Uni (Göttin)

Bemalte Terrakotta-Büste der Uni aus der Villa Giulia (ca. 380 v. Chr.)

Uni ist die höchste Göttin der Etrusker und entspricht der griechischen Hera und der römischen Juno. Ihr Partner ist Tinia, der höchste Gott in der etruskischen Religion. Uni ist eine Himmels-, Fruchtbarkeits- und Muttergöttin und besitzt kriegerische und herrscherliche Aspekte. Uni ist auch Beschützerin des Hauses und der Familie, insbesondere der Frauen.

Etymologie

Inschrift UNI mit linksläufigen etruskischen Buchstaben

In der etruskischen Götterwelt gibt es neben genuin etruskischen Namen wie Tinia, Turan und Thesan auch Namen griechischen Ursprungs wie Aplu (Apollon) und Aritimi (Artemis). Wieder andere wie Menrva und Nethuns stammen vermutlich von den lateinischen oder italischen Namen Minerva und Neptunus ab. Zu dieser Kategorie zählt sehr wahrscheinlich auch Uni, deren Namen sich auf die italische oder römische Gottheit Juno zurückführen lässt. Eine Göttin mit den Aspekten der Uni ist anscheinend zuerst von den Latinern und ihren italischen Nachbarn, insbesondere den Faliskern, verehrt worden. Die gegenteilige Entwicklung, dass aus der etruskischen Uni später die römische Juno wurde, ist nach der linguistischen Forschung nahezu ausgeschlossen.

Repräsentanz und Aspekte

Uni auf den Boccanera-Platten (ca. 550 v. Chr.)

Bildliche Darstellungen von Uni finden sich auf einigen Bronzespiegeln und Keramiken, wo sie häufig zusammen mit anderen Gottheiten bei mythologisch bedeutsamen Ereignissen anwesend ist. Nur wenige der erhalten gebliebenen Skulpturen können ihr eindeutig zugeordnet werden. Auf diesen Bildnissen wird Uni zuweilen mit einem Schild und einem Ziegenfell als Umhang dargestellt, wodurch ihr kriegerischer Aspekt hervorgehoben wird.
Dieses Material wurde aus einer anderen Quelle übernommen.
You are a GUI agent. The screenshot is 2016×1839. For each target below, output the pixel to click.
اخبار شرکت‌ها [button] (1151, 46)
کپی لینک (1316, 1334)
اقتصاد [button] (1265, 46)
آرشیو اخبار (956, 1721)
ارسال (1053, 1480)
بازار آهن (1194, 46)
Manchmal trägt sie auch ein Diadem, Schmuck, einen Schleier, Calcei repandi als Schuhwerk und sitzt auf einem Thron als Zeichen ihrer Macht. Gelegentlich sieht man sie völlig unbekleidet oder mit floralem Beiwerk zur Betonung ihres Fruchtbarkeitsaspekts.

Uni scheint zusammen mit Tinia und Menrva eine Göttertrias zu bilden, vergleichbar mit der römischen Dreiheit aus Jupiter, Juno und Minerva, wobei Uni und Menrva in der Mythologie und im Kult der Etrusker wesentlich bedeutender waren als ihre römischen Entsprechungen Juno und Minerva. Die Römer könnten ihre Göttertrias, die man insbesondere im kapitolinischen Tempel verehrte, von den Etruskern übernommen haben. Allerdings wurden die Gottheiten Tinia, Uni und Menrva in der bildenden Kunst weder zusammen als Dreiheit dargestellt noch im Kult gemeinsam verehrt. Man findet die drei etruskischen Gottheiten auf einigen Bronzespiegeln, allerdings nie alleine und in keiner erkennbaren Gruppierung als Trias.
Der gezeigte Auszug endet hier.